System Design Layers
NFR answers tell you what the system needs. Layers are what you draw. Start with the core 4, then add layers based on what the interviewer tells you.
The Core 4 — Always Draw These
Every system design diagram starts here. Add more only when NFRs demand it.
| Layer | What It Does | Example Tech |
|---|---|---|
| Client | Browser, mobile app, or external service making requests | Web, iOS, Android |
| Load Balancer | Distributes traffic across app servers. Single entry point. Handles health checks. | AWS ALB, Nginx |
| App Server | Business logic. Stateless so you can add more horizontally. | Node, Java, Go |
| Database | Persistent storage. Default to relational unless there's a clear reason not to. | PostgreSQL, MySQL |
[Client]
↓
[Load Balancer]
↓
[App Server(s)]
↓
[Database]
Optional Layers — Added by NFRs
Add only when an NFR demands it — each one solves a specific problem but adds latency, cost, and operational complexity.

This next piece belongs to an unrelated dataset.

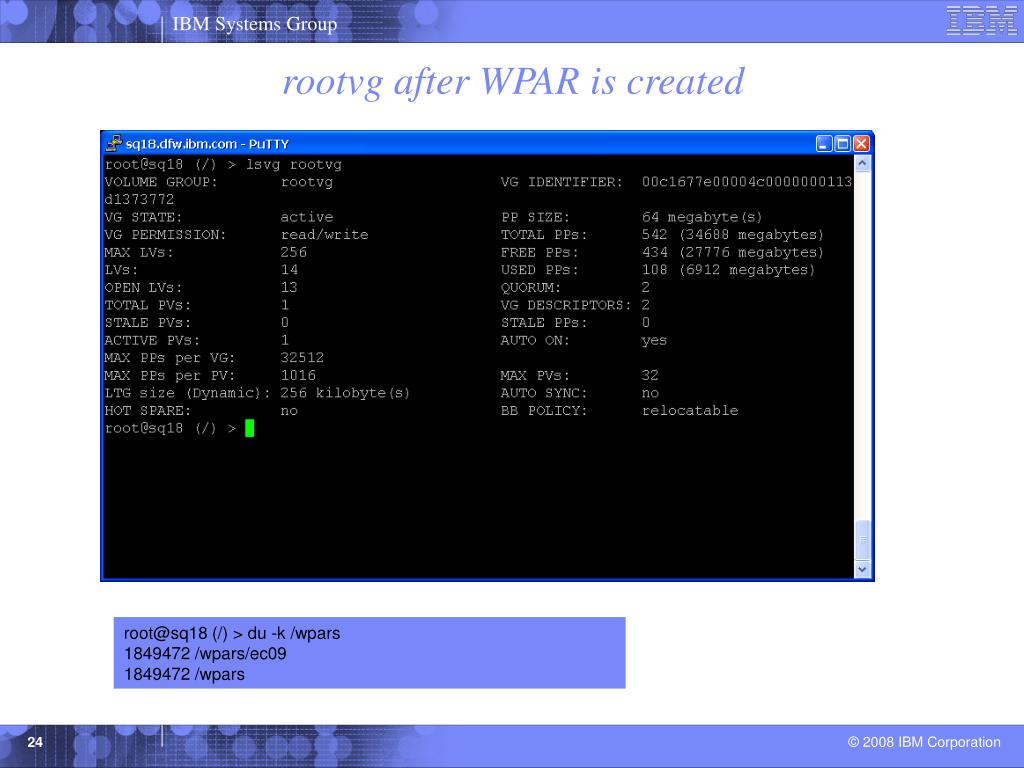Click the '1849472 /wpars/ec09' output line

| Layer | What It Does | Add When... |
|---|---|---|
| CDN | Caches static assets at edge nodes close to users. | Scale > 1M DAU, global users, low latency required |
| API Gateway | Handles auth, rate limiting, and routing before requests hit app servers. | Security requirements, multiple client types, public API |
| Cache (Redis) | Stores hot data in memory. Microsecond reads. Reduces DB load. | Read-heavy, latency < 100ms, same data read repeatedly |
| Message Queue | Decouples producers and consumers. Absorbs write bursts. | Write-heavy, async work, fault tolerance needed |
| Worker / Consumer | Processes jobs from the queue asynchronously. | Always paired with a message queue |
| DB Read Replicas | Copies of the primary DB that serve reads. Primary handles writes only. | Read-heavy, high availability |
| Object Storage | Stores files, images, video. Cheap, durable, infinitely scalable. | File uploads, media, large blobs |
NFR → Layers to Add
Translate the interviewer's requirements directly into layers. Use this to build your diagram from the answers you've gathered.

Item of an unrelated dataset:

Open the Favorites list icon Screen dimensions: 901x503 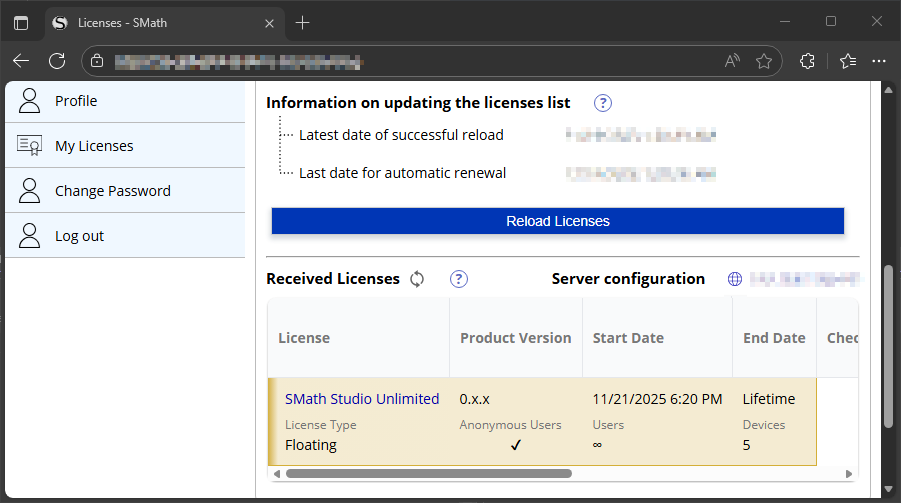[848, 61]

| NFR Answer | Layers to Add |
|---|---|
| High scale, read-heavy | CDN, Cache (Redis), DB Read Replicas |
| High scale, write-heavy | Message Queue, Workers |
| Low latency (< 100ms) | CDN, Cache on hot path — remove DB from read path |
| High availability | DB Read Replicas + standby, multi-AZ Load Balancer |
| Strong consistency | No cache on write path. Single DB primary. Synchronous replication. |
| Security / rate limiting | API Gateway in front of App Servers |
| File or media storage | Object Storage (S3) |
| Async / background work | Message Queue + Workers |
| Fault tolerance | Message Queue (queue buffers if downstream is down), circuit breaker at App Server |
Latency Reference — Cost Per Layer
Single source of truth for per-layer latency costs. Use the Typical column for estimates — Best Case shows the theoretical floor with everything going right.
Network is included: Each component figure (Redis 1ms, DB 5ms, etc.) covers the full round-trip including the internal network hop — App→component→App. The only network cost listed separately is the user-facing leg (Browser↔LB) because that varies by geography and is outside your control.

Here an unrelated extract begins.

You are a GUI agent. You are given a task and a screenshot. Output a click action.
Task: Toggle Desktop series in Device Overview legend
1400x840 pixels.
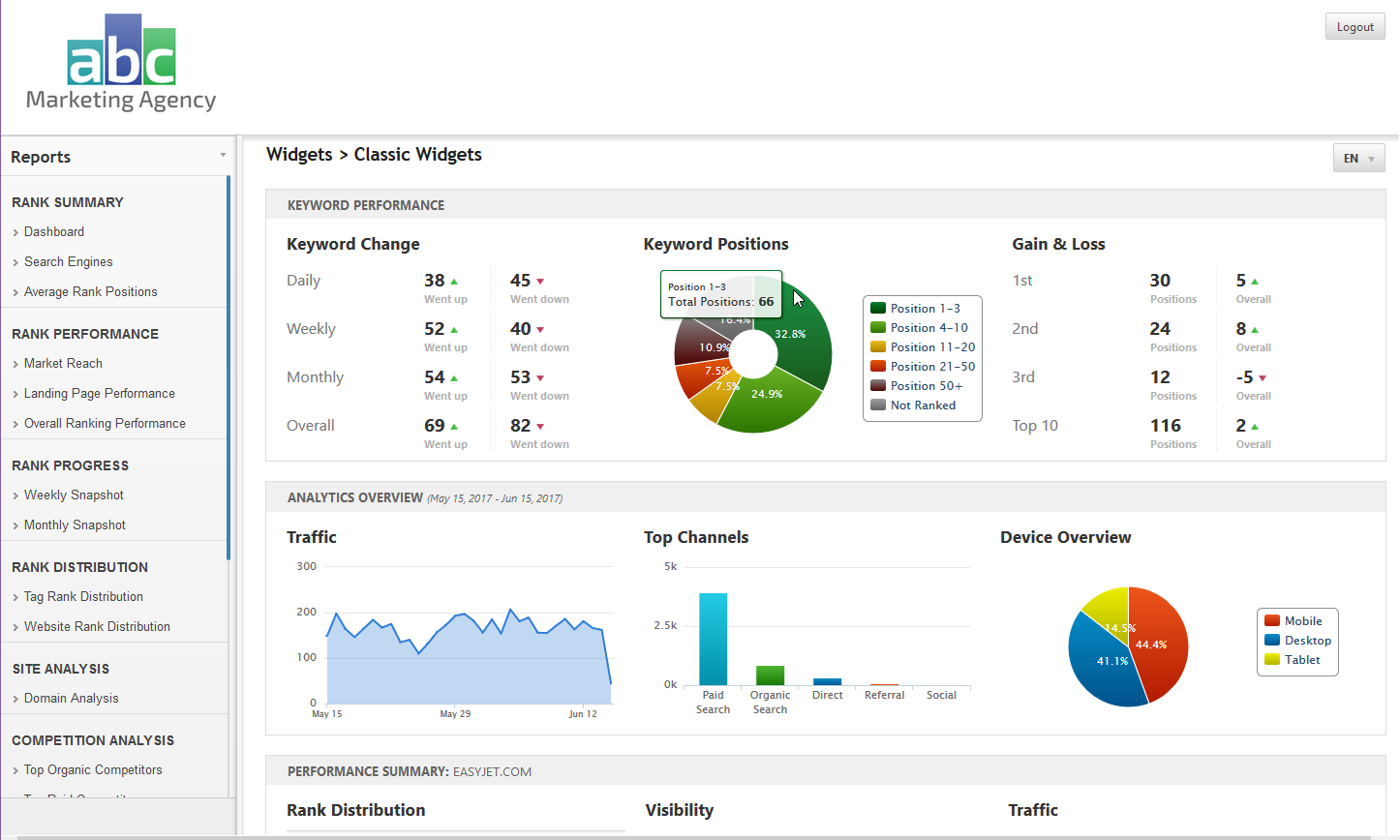[1307, 641]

Scenario breakdowns below use the Typical column. Update this table to recalibrate all scenarios.
Same order, left to right (typical values):
┌─(1ms)──► Redis
Browser ─(20ms)─► CDN ─(1ms)─► LB ─(10ms)─► API GW ─(5ms)─► App ─┼─(5ms)──► DB
├─(3ms)──► Kafka
└─(50ms)─► S3
| Layer | Best Case | Typical | Notes |
|---|---|---|---|
| Network: user → CDN edge | 5ms | 20ms | Depends on user geography |
| Network: user → origin (no CDN) | 20ms | 60ms | Cross-region can be 150ms+ |
| CDN cache hit | < 1ms | 1ms | After network cost above |
| Load Balancer | < 1ms | 1ms | Pure routing overhead |
| API Gateway (auth + routing) | 3ms | 10ms | Token validation adds most of the cost |
| App Server (simple logic) | 1ms | 5ms | Complex logic or external calls add more |
| Cache / Redis hit | 0.5ms | 1ms | In-memory, same datacenter |
| DB read (indexed query) | 1ms | 5ms | Unindexed or joins: 10–100ms |
| DB write + sync replication | 5ms | 15ms | Waiting for standby to confirm |
| Message Queue publish (Kafka) | 1ms | 3ms | Async — user does NOT wait for consumer |
| Object Storage / S3 read | 10ms | 50ms | First byte. Much slower than DB or cache. |
Scenario 1: Read-Heavy
Design Twitter feed, Reddit homepage, YouTube video page.
NFRs that triggered this: high scale, read-heavy, low latency
[Client]
↓
[CDN] ──────────────────→ (cache hit: return static assets / cached response)
↓ (miss)
[Load Balancer]
↓
[App Servers]
↓
[Cache (Redis)] ─────────→ (cache hit: return feed)
↓ (miss)
[DB Primary] + [DB Read Replicas] ← writes go to primary, reads go to replicas
Latency breakdown:
| Path | Hops | Total |
|---|---|---|
| CDN hit (best case) | Network to edge (20) + CDN hit (1) | ~21ms |
| Redis hit (typical) | Network to origin (60) + LB (1) + App (5) + Redis (1) | ~67ms |
| DB read (cache miss) | Network to origin (60) + LB (1) + App (5) + Redis miss (1) + DB read (5) | ~72ms |
Key decisions:
- Feed data is precomputed and stored in Redis. App servers read from cache, not DB.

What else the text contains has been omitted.